The force applied by the Captain on the control column during this phase only kept the airplane almost level. During the ECAB simulator sessions, the simulator crews felt it was instinctual to use as much electric trim as needed to reduce the column forces in response to MCAS inputs while recognizing that it was not very common in a normal flight.

During the second MCAS activation, the Captain applied a 9-second electric trim-up input. This interrupted the MCAS two seconds before its expected end. The effect of this second trim input fully countered the 2nd MCAS. However the aircraft was not returned to a fully trimmed condition as the first MCAS input had never been trimmed out.

During the 9 seconds of electric trimming, the stab trim cut-out switches were put in the cut-out position. At that moment, the stabilizer was at 2.3 units of trim and the Captain was pulling on the control column with a force of 80 Lbs. The altitude was 9,100ft, IAS 332 kt, pitch 2.5°, and vertical speed + 350 ft/min.

When the speed exceeded VMO 340 kt (varying between 360 and 375 kt), the overspeed warning triggered. The crew expressed their surprise. This may indicate that after retracting the flaps, the crew lost track of the IAS values. No thrust reduction was however performed.

During this phase, the physical efforts applied by the crew on the column probably impacted their situational awareness and their cognitive resources and did not allow them to undertake the proper actions.
Probable cause of the accident (paragraph 3.2 of the report)

The BEA notes that the only probable cause retained in the EAIB report is related to the activation of the MCAS system.

The BEA believes that the crew’s inadequate actions and the insufficient Cockpit Resource Management (CRM) played a role in the chain of events that led to the accident, in particular during the first phase of the flight, before the first MCAS activation.
Contributing factors (paragraph 3.3 of the report)

The BEA notes that the contributing factors identified by the EAIB are only related to the MCAS system.
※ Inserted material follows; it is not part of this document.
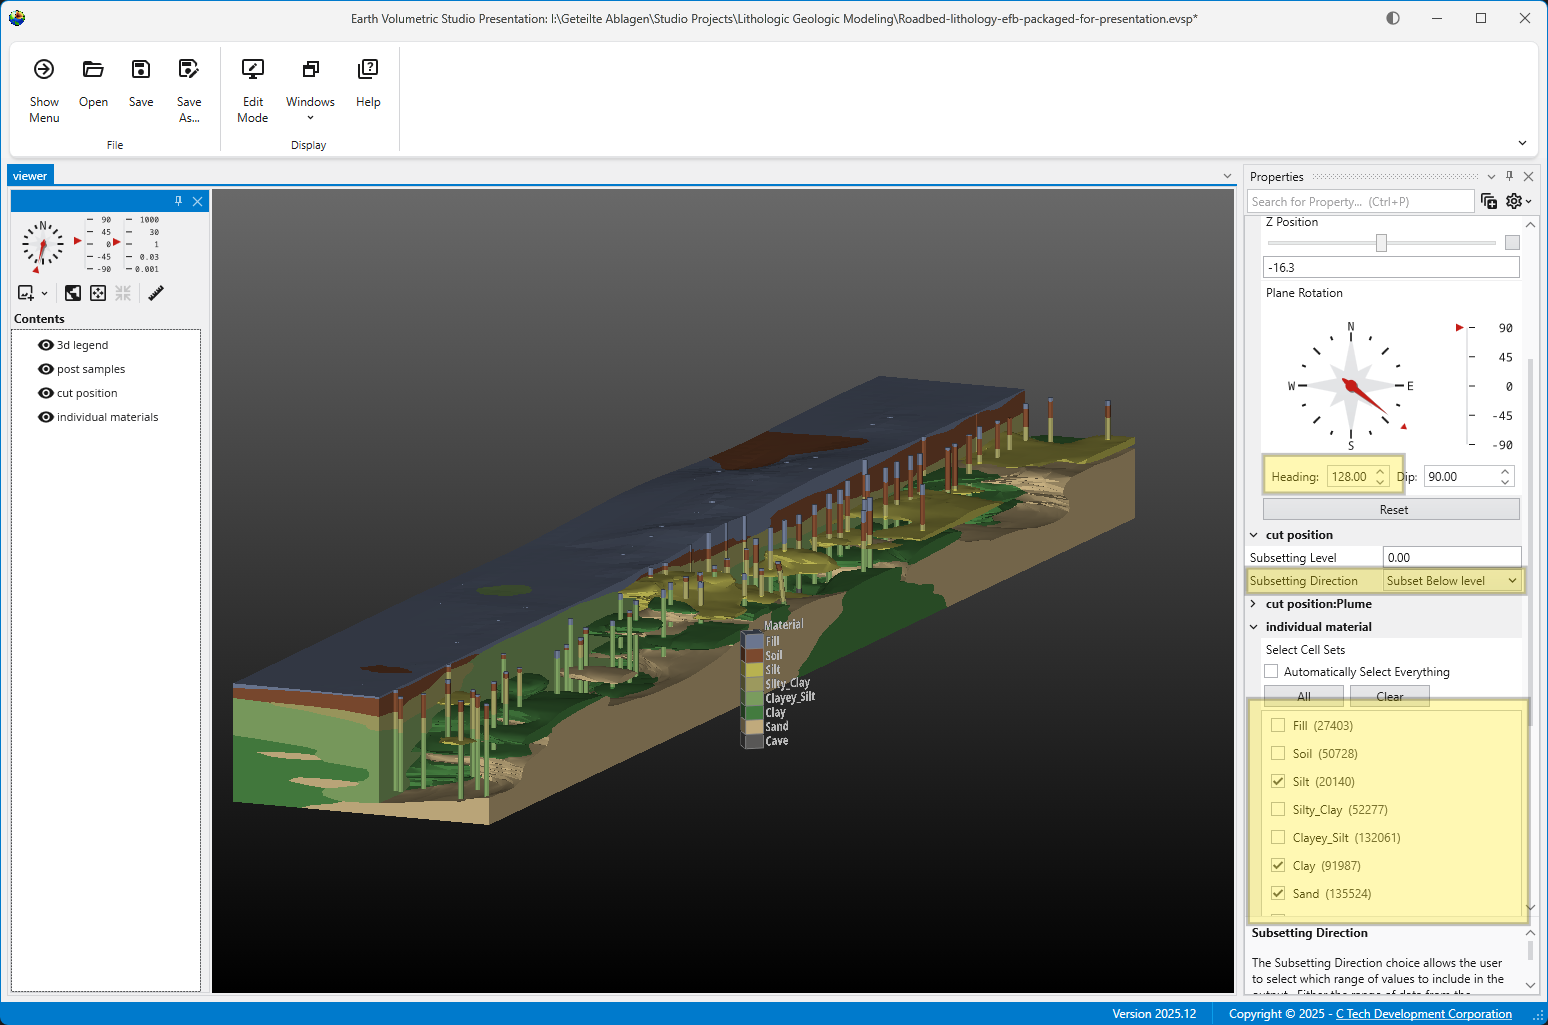Uncheck the Silt cell set

(x=1278, y=781)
The following contributing factors, that come out of the analysis of the event, should also be stated in the report:
  • Flight crew’s failure to apply, immediately after take-off and before the first MCAS activation, the Approach to Stall or Stall Recovery Maneuver and the Airspeed Unreliable Non-Normal Check-list;
  • Captain’s insistence on engaging the A/P, contrary to the Approach to Stall or Stall Recovery maneuver procedure;
  • Insufficient use of the electric trim to relieve the high control column forces after the MCAS nose down orders;
  • Captain’s lack of thrust reduction when the speed became excessive, which in combination with insufficient trim, caused an increase of the forces which became unmanageable on both the control column and the manual trim wheel.
  • The use of the Logipad system by the airline as the sole means to disseminate information on new systems and/or procedures, which doesn’t allow the evaluation the crews’ understanding and knowledge acquisition on new systems and procedures. This system was used to disseminate the information related to the MCAS system issued following the previous 737 Max accident and did not allow the airline to ensure that the crews had read and correctly understood this information.